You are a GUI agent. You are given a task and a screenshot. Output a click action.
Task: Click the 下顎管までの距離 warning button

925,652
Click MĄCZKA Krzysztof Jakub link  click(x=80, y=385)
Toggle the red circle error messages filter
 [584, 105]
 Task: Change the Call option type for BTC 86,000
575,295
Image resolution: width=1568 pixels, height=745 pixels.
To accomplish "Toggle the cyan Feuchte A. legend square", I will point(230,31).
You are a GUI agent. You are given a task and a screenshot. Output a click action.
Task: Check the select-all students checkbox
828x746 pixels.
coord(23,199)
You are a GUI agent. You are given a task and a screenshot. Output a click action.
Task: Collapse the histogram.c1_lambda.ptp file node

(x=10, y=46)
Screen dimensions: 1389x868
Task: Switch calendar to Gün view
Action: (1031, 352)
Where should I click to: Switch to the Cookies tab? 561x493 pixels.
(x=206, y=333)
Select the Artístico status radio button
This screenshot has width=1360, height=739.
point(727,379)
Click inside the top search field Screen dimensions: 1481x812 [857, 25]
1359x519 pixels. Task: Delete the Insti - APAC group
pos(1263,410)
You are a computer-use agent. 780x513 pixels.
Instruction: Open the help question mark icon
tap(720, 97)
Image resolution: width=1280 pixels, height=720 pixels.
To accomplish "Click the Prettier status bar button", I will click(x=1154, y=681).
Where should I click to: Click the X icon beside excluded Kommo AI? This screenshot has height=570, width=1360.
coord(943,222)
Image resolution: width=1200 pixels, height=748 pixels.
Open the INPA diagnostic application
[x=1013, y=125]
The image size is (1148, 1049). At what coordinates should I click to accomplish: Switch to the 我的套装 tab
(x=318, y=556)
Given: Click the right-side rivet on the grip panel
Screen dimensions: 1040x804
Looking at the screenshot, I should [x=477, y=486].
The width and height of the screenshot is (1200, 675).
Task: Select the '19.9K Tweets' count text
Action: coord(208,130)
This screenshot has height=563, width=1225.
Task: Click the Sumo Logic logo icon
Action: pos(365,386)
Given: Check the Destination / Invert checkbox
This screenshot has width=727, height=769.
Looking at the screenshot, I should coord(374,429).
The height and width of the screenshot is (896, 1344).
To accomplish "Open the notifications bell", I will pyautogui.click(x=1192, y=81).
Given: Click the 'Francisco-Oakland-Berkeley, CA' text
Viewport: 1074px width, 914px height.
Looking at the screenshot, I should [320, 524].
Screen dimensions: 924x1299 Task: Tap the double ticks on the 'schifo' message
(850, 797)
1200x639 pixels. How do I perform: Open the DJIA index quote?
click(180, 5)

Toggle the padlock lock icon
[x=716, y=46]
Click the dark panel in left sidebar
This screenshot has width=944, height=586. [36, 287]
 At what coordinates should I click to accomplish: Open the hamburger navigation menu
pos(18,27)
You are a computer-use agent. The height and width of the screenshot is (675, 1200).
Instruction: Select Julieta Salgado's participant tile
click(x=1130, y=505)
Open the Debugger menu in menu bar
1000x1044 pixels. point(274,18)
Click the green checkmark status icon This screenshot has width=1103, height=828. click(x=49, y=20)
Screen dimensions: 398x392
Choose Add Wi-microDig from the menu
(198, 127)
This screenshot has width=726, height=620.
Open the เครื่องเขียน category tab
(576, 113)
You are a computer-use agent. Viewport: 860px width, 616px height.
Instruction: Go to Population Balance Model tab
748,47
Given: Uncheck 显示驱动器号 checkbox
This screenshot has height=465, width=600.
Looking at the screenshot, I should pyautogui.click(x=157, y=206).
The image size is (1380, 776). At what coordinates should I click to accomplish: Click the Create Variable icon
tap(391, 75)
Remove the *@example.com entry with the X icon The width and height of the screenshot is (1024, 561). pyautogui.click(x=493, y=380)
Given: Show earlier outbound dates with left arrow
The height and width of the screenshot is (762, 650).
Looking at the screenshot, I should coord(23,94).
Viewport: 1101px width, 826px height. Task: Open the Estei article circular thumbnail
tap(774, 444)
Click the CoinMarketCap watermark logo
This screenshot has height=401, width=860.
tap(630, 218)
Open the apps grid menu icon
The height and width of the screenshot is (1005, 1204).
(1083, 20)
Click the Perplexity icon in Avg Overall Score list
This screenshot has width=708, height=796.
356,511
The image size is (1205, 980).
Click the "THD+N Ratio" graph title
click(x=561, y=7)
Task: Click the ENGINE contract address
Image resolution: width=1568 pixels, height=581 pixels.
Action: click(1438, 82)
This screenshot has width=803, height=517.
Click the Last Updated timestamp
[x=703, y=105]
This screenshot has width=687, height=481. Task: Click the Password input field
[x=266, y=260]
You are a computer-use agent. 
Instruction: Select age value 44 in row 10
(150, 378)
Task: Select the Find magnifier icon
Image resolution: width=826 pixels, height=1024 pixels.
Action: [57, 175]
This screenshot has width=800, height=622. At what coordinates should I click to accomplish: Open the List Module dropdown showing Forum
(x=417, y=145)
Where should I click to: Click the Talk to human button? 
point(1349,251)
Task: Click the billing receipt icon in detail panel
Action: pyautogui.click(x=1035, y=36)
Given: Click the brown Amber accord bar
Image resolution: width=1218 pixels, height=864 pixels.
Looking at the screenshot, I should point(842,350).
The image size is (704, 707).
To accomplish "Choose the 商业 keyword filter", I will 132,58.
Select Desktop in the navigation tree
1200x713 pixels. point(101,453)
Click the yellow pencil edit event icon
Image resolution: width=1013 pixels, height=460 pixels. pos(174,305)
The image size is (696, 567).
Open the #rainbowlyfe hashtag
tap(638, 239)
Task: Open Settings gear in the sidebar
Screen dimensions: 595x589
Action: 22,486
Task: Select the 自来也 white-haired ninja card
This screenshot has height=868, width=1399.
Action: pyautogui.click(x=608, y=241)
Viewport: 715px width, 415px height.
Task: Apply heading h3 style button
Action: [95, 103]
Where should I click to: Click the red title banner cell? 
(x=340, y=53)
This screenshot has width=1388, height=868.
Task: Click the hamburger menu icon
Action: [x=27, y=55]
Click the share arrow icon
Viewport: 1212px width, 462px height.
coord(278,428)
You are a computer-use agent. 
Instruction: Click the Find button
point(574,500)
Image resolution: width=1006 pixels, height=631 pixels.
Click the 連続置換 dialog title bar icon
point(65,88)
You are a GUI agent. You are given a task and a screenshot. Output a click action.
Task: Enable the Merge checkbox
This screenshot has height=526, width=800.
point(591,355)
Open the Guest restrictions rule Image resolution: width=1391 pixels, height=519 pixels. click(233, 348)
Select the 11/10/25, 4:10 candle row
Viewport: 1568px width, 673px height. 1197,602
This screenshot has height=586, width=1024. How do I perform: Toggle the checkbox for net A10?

==*==

* _WHAT YOU WILL DO_: Every line in the records above that contains the word "status" is to be copied out.

* _PROBLEM SOLUTION_:
Select the Artístico status radio button
To accomplish "Click the Prettier status bar button", I will click(x=1154, y=681).
Click the green checkmark status icon This screenshot has width=1103, height=828. click(x=49, y=20)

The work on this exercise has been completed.